- IATA: none; ICAO: none; FAA LID: S79;

Summary
- Airport type: Public
- Owner: Earl Shaw
- Location: Green Sea, South Carolina
- Elevation AMSL: 95 ft (29 m)
- Coordinates: 34°11′08″N 079°01′14″W﻿ / ﻿34.18556°N 79.02056°W
- Interactive map of Green Sea Airport

Runways
| Direction | Length |  | Surface |
| ft | m |
| 9/27 | 3,600 | 1,097 | Turf |

Statistics (2022)
- Aircraft operations (year ending 5/5/2022): 250
- Source: Federal Aviation Administration

= Green Sea Airport =

Green Sea Airport is a privately owned, public-use airport in Horry County, South Carolina, United States. It is located four nautical miles (7 km) northwest of the central business district of Green Sea, South Carolina.
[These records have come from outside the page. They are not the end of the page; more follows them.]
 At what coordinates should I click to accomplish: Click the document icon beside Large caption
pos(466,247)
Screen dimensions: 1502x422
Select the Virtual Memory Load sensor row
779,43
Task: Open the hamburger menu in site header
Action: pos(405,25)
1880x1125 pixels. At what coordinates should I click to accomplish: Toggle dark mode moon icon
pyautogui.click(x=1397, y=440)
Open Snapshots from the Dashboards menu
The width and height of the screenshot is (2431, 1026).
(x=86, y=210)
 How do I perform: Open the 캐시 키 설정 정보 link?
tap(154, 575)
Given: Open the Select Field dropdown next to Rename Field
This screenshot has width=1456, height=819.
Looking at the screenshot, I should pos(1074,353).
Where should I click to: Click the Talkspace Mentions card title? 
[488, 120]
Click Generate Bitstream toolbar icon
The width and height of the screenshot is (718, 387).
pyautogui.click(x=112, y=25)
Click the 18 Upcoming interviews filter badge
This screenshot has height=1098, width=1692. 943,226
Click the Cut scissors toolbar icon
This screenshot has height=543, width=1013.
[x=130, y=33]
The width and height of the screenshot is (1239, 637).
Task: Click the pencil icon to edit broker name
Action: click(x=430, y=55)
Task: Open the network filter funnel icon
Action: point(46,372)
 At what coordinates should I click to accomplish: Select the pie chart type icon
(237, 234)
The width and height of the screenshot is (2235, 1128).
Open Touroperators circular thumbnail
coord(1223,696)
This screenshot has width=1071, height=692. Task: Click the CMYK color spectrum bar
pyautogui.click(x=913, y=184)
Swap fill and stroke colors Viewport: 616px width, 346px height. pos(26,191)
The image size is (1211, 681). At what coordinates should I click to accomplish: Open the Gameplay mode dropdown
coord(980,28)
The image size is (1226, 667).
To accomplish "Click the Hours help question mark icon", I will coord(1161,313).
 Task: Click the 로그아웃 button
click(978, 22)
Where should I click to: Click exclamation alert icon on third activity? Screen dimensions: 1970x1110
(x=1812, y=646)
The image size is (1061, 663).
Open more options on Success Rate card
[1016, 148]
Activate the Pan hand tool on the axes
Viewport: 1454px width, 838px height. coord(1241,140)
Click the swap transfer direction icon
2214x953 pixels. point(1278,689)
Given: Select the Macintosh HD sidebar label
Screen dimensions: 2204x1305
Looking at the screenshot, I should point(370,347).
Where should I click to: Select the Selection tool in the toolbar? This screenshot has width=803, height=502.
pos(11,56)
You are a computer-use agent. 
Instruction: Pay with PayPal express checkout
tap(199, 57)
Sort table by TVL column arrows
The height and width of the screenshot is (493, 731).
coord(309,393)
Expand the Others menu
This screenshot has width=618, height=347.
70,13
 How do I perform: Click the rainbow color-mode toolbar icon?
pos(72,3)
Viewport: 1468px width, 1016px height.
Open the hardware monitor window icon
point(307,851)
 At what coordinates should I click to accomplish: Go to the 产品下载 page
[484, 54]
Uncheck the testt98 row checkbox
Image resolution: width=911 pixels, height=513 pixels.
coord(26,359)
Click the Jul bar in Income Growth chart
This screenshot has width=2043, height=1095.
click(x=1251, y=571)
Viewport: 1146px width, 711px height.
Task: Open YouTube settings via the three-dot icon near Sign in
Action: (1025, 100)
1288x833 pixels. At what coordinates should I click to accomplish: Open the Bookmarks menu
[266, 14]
== Facilities and aircraft ==
Green Sea Airport covers an area of 30 acre at an elevation of 95 feet (29 m) above mean sea level. It has one runway designated 9/27 with a turf surface measuring 3,600 by 100 feet (1,097 x 30 m).

For the 12-month period ending May 5, 2022, the airport had 250 general aviation aircraft operations, an average of 21 per month.